Here we are at the end of January. About one month since we’ve started a new year. Take a pause and let that sink in. One twelfth of the year down and 11 months to go! Did you set any resolutions for 2023? I don’t like to make resolutions because I think they set us up for self-judgment and often leave us feeling like we aren’t enough. This makes us discouraged and often can lead to negative self-talk and then soon we return to old behaviors because it seems like we’ve failed so why bother. Maybe this has been the experience you’ve had too.

Where your attention goes the energy flows

I prefer setting intentions as opposed to resolutions because they give us a focus for our energy. As business coach Tony Robbins says, “Where focus goes energy flows.” When we set intentions and continually stay mindful of them all of our actions will more easily align. Suppose your intention is to spend more time in nature. As you plan your weekly calendar, you can be intentional about scheduling in a daily 10-min mindful walk outdoors. As you move through your week take note each day and celebrate the days that you were able to get outside! You are now noticing and being more mindful. If it is working and you are loving it, you can add more…perhaps a weekly or monthly hike or trip to a new nature spot.

What if you aren’t meeting the intention you set?

On the other hand, if it is challenging to get out daily and you find it isn’t happening take a few minutes to look at your day. Offer yourself some space for self-compassion and self-awareness without judgment. It isn’t right or wrong that you didn’t go outside every day. It is simply the truth. Witness the truth by asking yourself honestly: How am I spending my time? Is there something I can let go of to free up more energy for my walk? Would I feel more motivated to go with a friend or neighbor? Did I set an unrealistic goal for myself? Getting curious without judgment will help you to become a detective of your habits and behaviors.
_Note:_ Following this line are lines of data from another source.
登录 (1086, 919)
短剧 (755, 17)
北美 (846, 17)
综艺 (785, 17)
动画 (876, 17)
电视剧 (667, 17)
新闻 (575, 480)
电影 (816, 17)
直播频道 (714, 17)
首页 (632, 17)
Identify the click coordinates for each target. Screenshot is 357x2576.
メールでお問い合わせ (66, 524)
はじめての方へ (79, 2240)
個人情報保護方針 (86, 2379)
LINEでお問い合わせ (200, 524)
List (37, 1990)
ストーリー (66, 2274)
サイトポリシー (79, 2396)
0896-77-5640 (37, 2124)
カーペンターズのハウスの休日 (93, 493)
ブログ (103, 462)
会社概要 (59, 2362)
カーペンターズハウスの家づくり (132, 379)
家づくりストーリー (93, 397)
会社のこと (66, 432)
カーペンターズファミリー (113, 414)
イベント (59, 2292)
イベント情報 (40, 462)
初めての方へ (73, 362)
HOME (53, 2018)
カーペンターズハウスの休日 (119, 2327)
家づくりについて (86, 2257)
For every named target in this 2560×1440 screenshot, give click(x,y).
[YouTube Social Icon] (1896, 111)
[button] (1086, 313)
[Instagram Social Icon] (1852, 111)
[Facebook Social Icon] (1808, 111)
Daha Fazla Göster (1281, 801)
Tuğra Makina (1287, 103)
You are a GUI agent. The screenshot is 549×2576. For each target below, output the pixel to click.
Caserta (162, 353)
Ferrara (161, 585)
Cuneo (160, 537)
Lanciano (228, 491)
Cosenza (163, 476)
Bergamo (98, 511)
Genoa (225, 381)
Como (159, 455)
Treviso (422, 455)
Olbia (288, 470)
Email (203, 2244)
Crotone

Here is broader example. At the end of 2022, I noticed many people posting on social media about being ready for the new year and welcoming 2023 because they had endured many hardships in 2022. They were ready to make resolutions and take action and put it all behind them. Some people were posting not to claim 2023 as “their year” for fear that it might jinx everyone. It might feel that way, but is it truth? Ever since 2020, and the beginning of the pandemic, there has been an undercurrent of fear and perhaps a bit of trauma or worry of “what next?” It is certainly understandable that people would be feeling this way, but I have some news for everyone: This year will also have struggles and hardships, and being anxious about the future, dwelling in the past and ignoring them won’t serve you. How can we honor these very real feelings without ruminating, running away from them or getting carried away with stress and worry? Again, one way to do this is to offer yourself a self-compassion practice:

A practice for self-compassion

Pause for a moment and notice your breathing. Allow yourself to be aware of your struggle(s) and to sit with the feelings. Recognize that struggle is a part of humanity and it is acceptable to offer yourself loving support and to acknowledge how you feel and what your thoughts are. Know that they are your thoughts and feelings, they aren’t you. They will change and you will still be there. This is a gift you can always give yourself but it is hard. Treat yourself like a friend, talk to yourself kindly and with understanding. Remember that others are also struggling (even if we don’t know about it) and offer everyone else that same understanding and empathy you bestowed upon yourself. Then you can take some aligned-action to best care for yourself.